2016 IW Winners

Aboriginal Leadership - Sudbury

Angela Recollet

Angela Recollet

Angela Recollet grew up with strong values, values she can use at the office every day.

Recollet was born in Lansing, Mich., raised between the Wikwemikong First Nation and Sudbury, where she went to high school, and is now a band member of Wahnapitae First Nation.

“I had the privilege and opportunity of growing up both on the reserve and in the city,” said Recollet.

“Our biggest influences are our family values, and our family is very connected,” said the executive director of the Shkagamik-Kwe Health Centre. Recollet’s proud family was headed by her grandmother, who raised 18 children, and is one of her biggest personal and professional influences.

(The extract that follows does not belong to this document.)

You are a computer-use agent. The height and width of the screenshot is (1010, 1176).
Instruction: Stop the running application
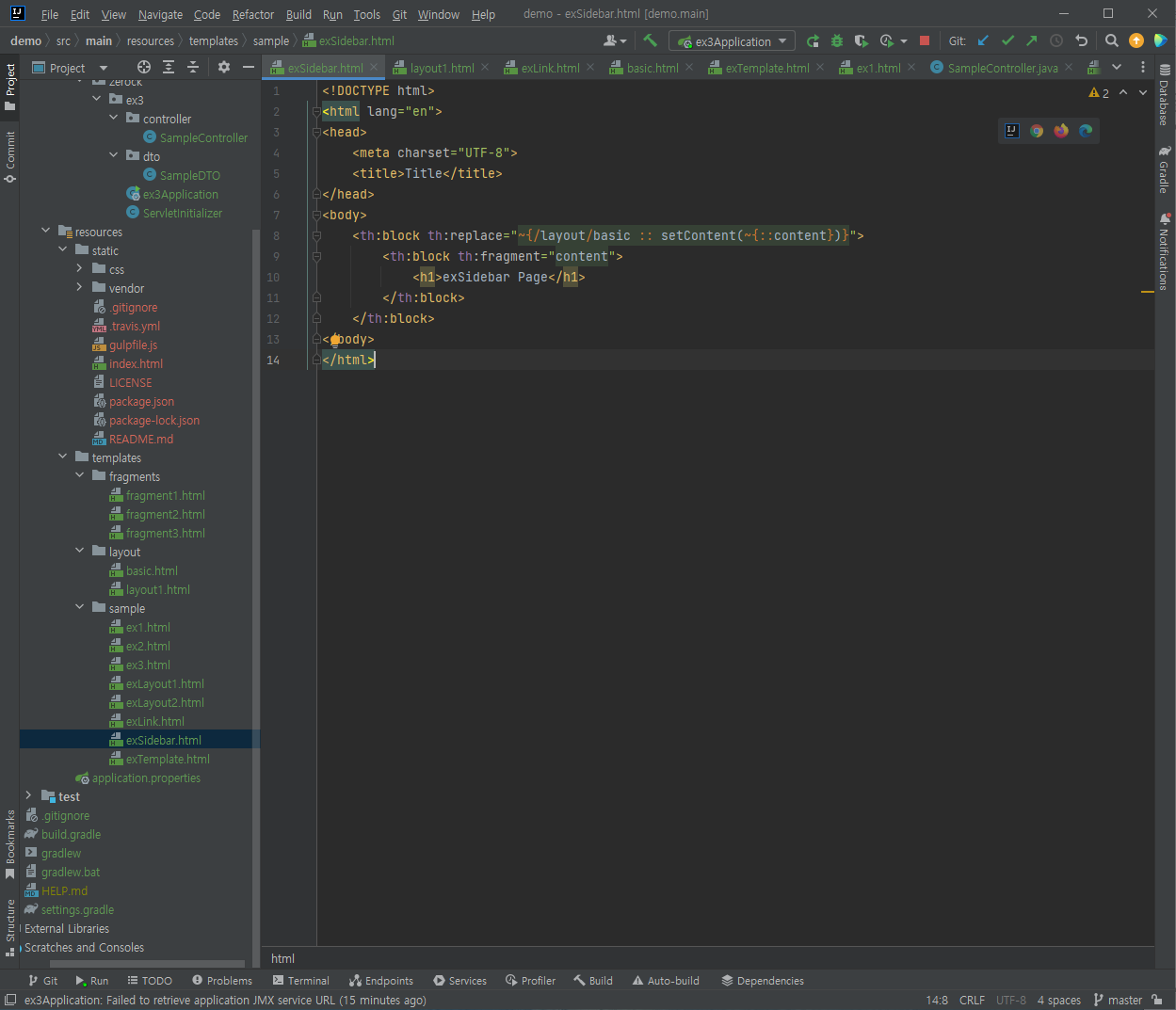925,40
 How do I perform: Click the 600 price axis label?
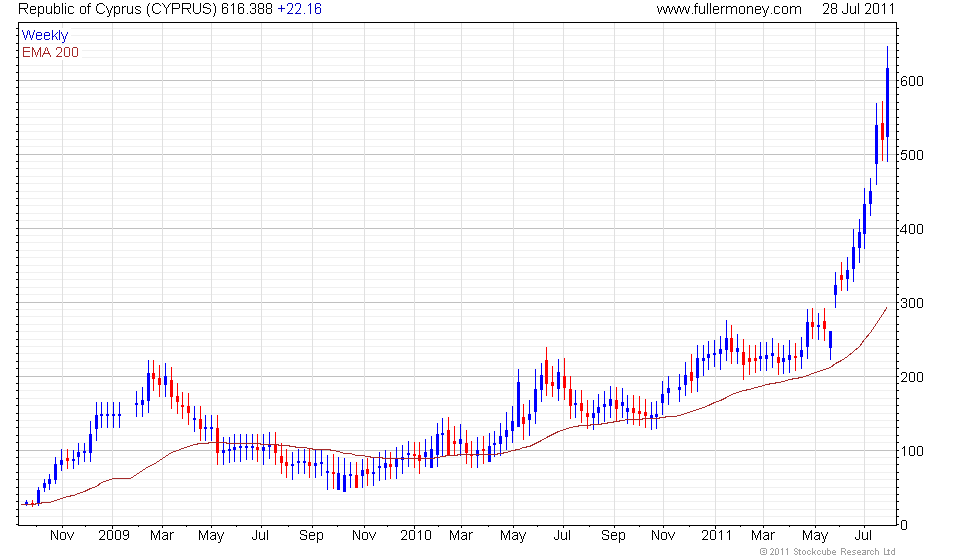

“My grandmother was an exceptional woman with a foundation of strength, love, kindness, forgiveness and wisdom,” said Recollet. “She raised her family to uphold and practise living by these values in everything we did. She taught us duty and responsibility and to take our work very seriously without complaint.”

And Recollet takes this to heart in her role at Shkagamik-Kwe.

“In order to lead my team I have to serve them. I cook for my team; I get down and dirty. You have to be able to do the things you’re asking your team to do,” said Recollet.

The Aboriginal Health Access Centre (AHAC) has been offering culturally based, holistic health care to the Aboriginal, Métis and Inuit people in Sudbury and partner First Nations since 1998. Recollet has been leading the team since 2010, prior to which she was the lead in Aboriginal Affairs at Laurentian University from 1994-2010. In the last half-decade since she’s joined them, the centre has been going through a growth spurt.

“It was in its adolescence, and now we’ve started to flourish and grow into adulthood,” said Recollet.

In 2010, there was a $1.7-million budget that now sits at $4.2 million. Achievements include developing partnerships with hospitals and other health facilities to expand programs and increase access; funding that enabled the hiring and retention of physicians; and partnerships with various First Nation communities to offer satellite clinics and programs.

The growth, Recollet emphasizes, is due to a team effort. The original team of 17 has grown to 55 full-time and part-time employees today.

Recollet said the staff at the centre are like a family who work together, rather than operating in a typical, hierarchical corporate fashion. Instead, the centre operates around a circle with individuals, families and communities at the centre, surrounded by services including primary care, administration, traditions and community programming.

“I’m on the outside as executive director making sure all directors of those areas are being supported,” said Recollet. “For us at the core of the circle is the people we serve.”

Recollet said it’s important to recognize that no one person is responsible for the success of the centre.

“I would never say that this happened because of me. Far more pioneers and individuals paved the way,” said Recollet. “It’s never just one individual. When I came in to my post, I continued the work that others started. I hope to maintain that foundation and instill the same sense of duty and responsibility to our team in our efforts to serving our community in building a positive future.”

Recollet hopes to see other leaders get the recognition they deserve as well.

“There have been many contributors to the fabric of Sudbury from an Indigenous community,” said Recollet. “We’ve had a huge impact on the development of this community, but it goes unnoticed.”

“There are plenty of success stories out there, and we need to start showcasing that and start empowering individuals and families to celebrate that.”

Along with her work at the centre, Recollet is continuing her family’s tradition at home, and is a grandmother of four herself now.

“Being gifted with grandchildren, I now understand the teachings of my grandmother and mother of the importance of family and your role within it. My children are also my greatest teachers in reminding me of these roles.”